PVC pipes are cost-efficient

Comparative studies from several countries document PVC water and sewer pipes have the lowest Total Cost of Ownership compared to non-plastic materials. This includes the costs to purchase pipes, install, operate and maintain and dismantle the pipeline. 100+ years of service life and low Total Cost of Ownership means utilities can safely choose PVC for their piping infrastructure.


PVC pipes are sustainable

PVC pipes have clear environmental advantages over traditional materials. PVC is intrinsically a low carbon plastic, as 57% of its molecular weight is chlorine derived from common salt. Thanks to innovation and investments, bio-attributed and bio-circular PVC resin and non-fossil additives are available on the market and are already being used in pipes.

PVC pipes last long with a minimum of maintenance and they are easily recyclable 8 to 10 times. PVC pipes are one of the largest uptakes for recycled PVC in Europe. Each year, 75,000 tonnes of rigid PVC is safely used in new pipes.

Moreover, the ultra-smooth surface of PVC pipes reduces pumping costs and energy use, and their leak-free fittings eliminate water loss. This is good for both the environment and the utility bill.

Climate footprint nearly 50% lower than alternatives

PVC pipes require less energy and fewer resources to manufacture. Due to their low weight, less energy is used when transported. As a result, significant climate savings can be obtained when choosing PVC over non-plastic materials. This has been confirmed by McKinsey & Company, which finds that PVC sewer pipes have 35% lower greenhouse gas emissions than ductile iron and 45% lower greenhouse emissions than reinforced concrete.

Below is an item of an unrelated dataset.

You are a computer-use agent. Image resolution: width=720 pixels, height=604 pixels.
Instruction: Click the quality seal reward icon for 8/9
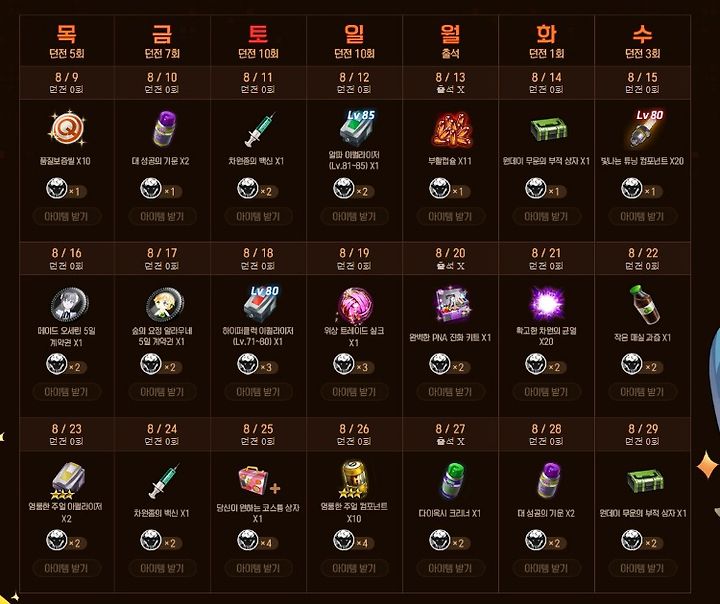(67, 128)
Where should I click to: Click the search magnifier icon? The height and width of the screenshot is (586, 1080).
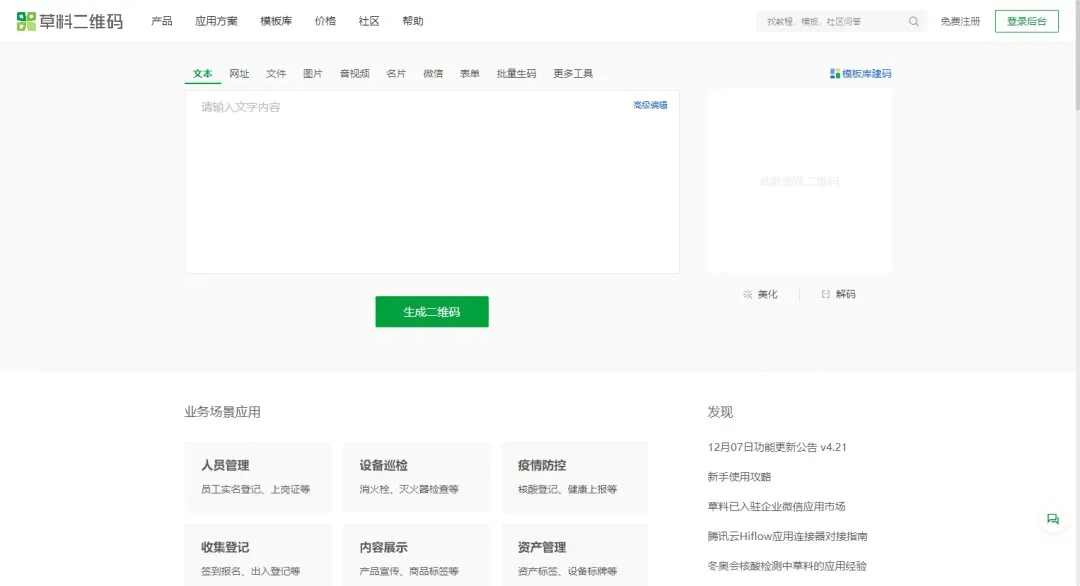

PVC pipes are recyclable and increasingly being recycled

PVC pipes can be recycled 8 to 10 times without losing their technical properties. Each year around 50,000 tonnes of PVC pipes and fittings are recycled in Europe through the VinylPlus® programme.  Since 2000 around 820,000 tonnes have been recycled. PVC pipes are also a major uptake for recycled PVC in Europe. 75,000 tonnes of recycled PVC are safely used in new pipes each year. Traceability and certification schemes for recyclates ensure a high degree of safety and quality for the recycled PVC.

PVC recycling creates jobs and saves energy and resources

Using recycled PVC helps meet resource-efficiency targets and allows the preservation of natural resources. For each kg of PVC recycled, 2 kg of CO2 are saved. On this basis, CO2 savings from PVC recycling in Europe are 16.2 million tonnes since 2000. Recycled PVC’s primary energy demand is up to 90% lower than virgin PVC production. PVC recycling also creates green jobs – the 813,266 tonnes of PVC pipes and other products recycled in Europe in 2022 through VinylPlus contributed to the creation of more than 1,600 direct jobs in recycling plants.